▸ **Task goal**
Find the line holding "Click the rocket icon in left rail" in the entries below. Give it again exactly, along with every line after it up to and including the line holding "Click the arrow".

=-=-=

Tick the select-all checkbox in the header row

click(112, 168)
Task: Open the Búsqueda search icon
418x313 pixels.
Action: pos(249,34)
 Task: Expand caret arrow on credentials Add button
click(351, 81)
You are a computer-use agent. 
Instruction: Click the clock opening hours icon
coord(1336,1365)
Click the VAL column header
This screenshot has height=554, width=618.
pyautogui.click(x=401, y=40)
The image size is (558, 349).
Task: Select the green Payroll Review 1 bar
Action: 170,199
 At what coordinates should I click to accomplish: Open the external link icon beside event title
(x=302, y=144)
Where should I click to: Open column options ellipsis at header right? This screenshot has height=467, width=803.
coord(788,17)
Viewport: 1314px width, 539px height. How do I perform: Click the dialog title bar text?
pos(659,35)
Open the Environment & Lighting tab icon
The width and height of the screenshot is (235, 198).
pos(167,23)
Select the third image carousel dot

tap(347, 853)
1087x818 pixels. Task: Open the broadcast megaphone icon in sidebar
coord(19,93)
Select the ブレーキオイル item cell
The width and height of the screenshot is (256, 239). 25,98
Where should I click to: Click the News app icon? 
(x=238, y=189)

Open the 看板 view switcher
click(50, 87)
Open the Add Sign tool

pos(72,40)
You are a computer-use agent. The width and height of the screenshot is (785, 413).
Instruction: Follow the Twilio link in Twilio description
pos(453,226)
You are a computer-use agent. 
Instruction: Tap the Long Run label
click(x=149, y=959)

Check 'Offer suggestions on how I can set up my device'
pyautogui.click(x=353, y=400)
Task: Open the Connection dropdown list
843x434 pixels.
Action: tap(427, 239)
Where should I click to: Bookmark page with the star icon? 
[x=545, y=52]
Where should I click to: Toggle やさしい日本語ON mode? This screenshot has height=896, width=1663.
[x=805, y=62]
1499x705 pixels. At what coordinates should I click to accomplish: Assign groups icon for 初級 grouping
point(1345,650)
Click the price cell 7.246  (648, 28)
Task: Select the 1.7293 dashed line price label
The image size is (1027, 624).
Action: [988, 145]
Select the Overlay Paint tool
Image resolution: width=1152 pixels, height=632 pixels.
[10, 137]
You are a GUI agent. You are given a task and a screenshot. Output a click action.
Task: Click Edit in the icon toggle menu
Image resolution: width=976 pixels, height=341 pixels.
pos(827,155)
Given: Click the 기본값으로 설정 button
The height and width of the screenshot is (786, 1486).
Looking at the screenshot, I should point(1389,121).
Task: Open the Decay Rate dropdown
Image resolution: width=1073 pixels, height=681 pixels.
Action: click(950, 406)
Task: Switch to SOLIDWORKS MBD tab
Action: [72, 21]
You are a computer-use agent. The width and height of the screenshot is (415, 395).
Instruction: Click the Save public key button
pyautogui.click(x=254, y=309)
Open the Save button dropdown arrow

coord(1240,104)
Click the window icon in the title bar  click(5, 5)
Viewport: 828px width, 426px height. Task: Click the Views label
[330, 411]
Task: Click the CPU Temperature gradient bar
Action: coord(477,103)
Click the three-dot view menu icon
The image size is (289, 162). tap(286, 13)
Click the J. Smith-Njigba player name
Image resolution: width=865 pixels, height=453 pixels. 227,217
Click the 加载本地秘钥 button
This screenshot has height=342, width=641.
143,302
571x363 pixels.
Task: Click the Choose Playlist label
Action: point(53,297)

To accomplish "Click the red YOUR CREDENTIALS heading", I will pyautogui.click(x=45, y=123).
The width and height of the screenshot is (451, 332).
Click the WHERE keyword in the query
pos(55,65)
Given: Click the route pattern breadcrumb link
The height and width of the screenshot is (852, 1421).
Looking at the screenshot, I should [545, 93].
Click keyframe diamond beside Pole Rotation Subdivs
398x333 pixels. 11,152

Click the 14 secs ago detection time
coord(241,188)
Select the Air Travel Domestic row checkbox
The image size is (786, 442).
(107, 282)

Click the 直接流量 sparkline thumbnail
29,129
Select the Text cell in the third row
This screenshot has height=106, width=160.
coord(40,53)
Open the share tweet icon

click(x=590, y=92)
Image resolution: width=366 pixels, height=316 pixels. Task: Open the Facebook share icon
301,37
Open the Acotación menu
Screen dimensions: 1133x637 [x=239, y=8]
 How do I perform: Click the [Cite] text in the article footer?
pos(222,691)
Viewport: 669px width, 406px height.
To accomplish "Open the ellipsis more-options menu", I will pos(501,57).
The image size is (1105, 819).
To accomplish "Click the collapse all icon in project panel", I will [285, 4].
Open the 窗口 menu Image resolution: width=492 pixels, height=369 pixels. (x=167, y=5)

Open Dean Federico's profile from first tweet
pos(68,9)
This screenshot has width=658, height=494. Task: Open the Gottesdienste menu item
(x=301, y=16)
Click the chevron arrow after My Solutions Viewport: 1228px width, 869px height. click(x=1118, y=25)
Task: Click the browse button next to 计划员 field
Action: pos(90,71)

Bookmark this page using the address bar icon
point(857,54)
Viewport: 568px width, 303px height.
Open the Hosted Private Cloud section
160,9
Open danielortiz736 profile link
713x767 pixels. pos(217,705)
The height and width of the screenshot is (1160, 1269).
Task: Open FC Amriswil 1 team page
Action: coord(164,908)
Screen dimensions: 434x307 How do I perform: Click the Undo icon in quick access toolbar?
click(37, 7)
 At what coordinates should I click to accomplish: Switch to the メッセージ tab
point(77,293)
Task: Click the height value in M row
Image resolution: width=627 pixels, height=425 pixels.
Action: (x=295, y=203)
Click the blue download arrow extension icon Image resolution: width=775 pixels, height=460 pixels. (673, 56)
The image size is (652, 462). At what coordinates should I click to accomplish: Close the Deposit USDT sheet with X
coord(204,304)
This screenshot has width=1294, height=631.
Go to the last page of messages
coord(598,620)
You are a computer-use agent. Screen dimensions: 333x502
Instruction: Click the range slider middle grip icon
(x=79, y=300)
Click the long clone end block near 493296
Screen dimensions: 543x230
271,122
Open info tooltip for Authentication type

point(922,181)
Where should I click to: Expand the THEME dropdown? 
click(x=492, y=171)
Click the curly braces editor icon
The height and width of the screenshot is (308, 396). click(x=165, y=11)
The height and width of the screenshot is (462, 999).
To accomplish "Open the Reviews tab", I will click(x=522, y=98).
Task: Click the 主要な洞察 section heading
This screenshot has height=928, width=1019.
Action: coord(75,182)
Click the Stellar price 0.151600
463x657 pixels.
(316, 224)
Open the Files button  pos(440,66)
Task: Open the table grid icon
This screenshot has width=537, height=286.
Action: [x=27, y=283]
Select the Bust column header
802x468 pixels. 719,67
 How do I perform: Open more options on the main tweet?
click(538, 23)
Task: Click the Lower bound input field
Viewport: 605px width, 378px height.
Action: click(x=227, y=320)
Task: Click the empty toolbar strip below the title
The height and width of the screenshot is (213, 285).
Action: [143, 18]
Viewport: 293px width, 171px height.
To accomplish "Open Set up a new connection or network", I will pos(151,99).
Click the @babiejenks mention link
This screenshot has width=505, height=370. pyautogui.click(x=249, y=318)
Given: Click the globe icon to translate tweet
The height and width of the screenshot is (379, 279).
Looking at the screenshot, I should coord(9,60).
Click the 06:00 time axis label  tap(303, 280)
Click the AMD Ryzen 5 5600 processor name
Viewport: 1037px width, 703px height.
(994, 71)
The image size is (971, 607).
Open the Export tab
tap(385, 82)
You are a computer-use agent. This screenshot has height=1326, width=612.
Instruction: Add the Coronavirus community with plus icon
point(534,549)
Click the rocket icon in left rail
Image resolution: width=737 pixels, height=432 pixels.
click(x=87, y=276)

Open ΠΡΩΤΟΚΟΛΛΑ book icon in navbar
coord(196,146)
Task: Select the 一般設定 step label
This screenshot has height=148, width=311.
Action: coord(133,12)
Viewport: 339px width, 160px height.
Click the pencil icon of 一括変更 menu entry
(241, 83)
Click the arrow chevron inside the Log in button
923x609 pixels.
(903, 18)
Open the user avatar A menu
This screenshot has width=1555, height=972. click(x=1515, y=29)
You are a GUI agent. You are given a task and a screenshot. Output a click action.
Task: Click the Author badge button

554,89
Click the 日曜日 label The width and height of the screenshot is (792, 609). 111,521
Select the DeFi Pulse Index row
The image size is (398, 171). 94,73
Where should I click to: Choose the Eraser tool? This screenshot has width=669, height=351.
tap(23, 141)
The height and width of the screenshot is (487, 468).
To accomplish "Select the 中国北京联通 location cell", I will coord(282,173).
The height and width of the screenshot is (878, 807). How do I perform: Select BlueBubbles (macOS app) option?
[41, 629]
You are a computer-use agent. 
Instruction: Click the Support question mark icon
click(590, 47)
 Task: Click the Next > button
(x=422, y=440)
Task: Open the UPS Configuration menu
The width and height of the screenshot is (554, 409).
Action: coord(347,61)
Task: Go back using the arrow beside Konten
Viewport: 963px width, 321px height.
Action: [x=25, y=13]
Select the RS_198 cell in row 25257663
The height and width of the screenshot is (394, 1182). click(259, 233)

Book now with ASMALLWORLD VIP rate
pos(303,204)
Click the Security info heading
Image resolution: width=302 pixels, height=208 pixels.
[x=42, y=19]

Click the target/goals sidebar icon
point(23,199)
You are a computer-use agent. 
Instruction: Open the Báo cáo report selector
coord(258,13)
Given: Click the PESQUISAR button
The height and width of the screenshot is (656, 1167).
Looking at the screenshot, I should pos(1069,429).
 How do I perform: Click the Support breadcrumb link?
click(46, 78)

=-=-=

▸ **Answer box**
Click the rocket icon in left rail
Image resolution: width=737 pixels, height=432 pixels.
click(x=87, y=276)

Open ΠΡΩΤΟΚΟΛΛΑ book icon in navbar
coord(196,146)
Task: Select the 一般設定 step label
This screenshot has height=148, width=311.
Action: coord(133,12)
Viewport: 339px width, 160px height.
Click the pencil icon of 一括変更 menu entry
(241, 83)
Click the arrow chevron inside the Log in button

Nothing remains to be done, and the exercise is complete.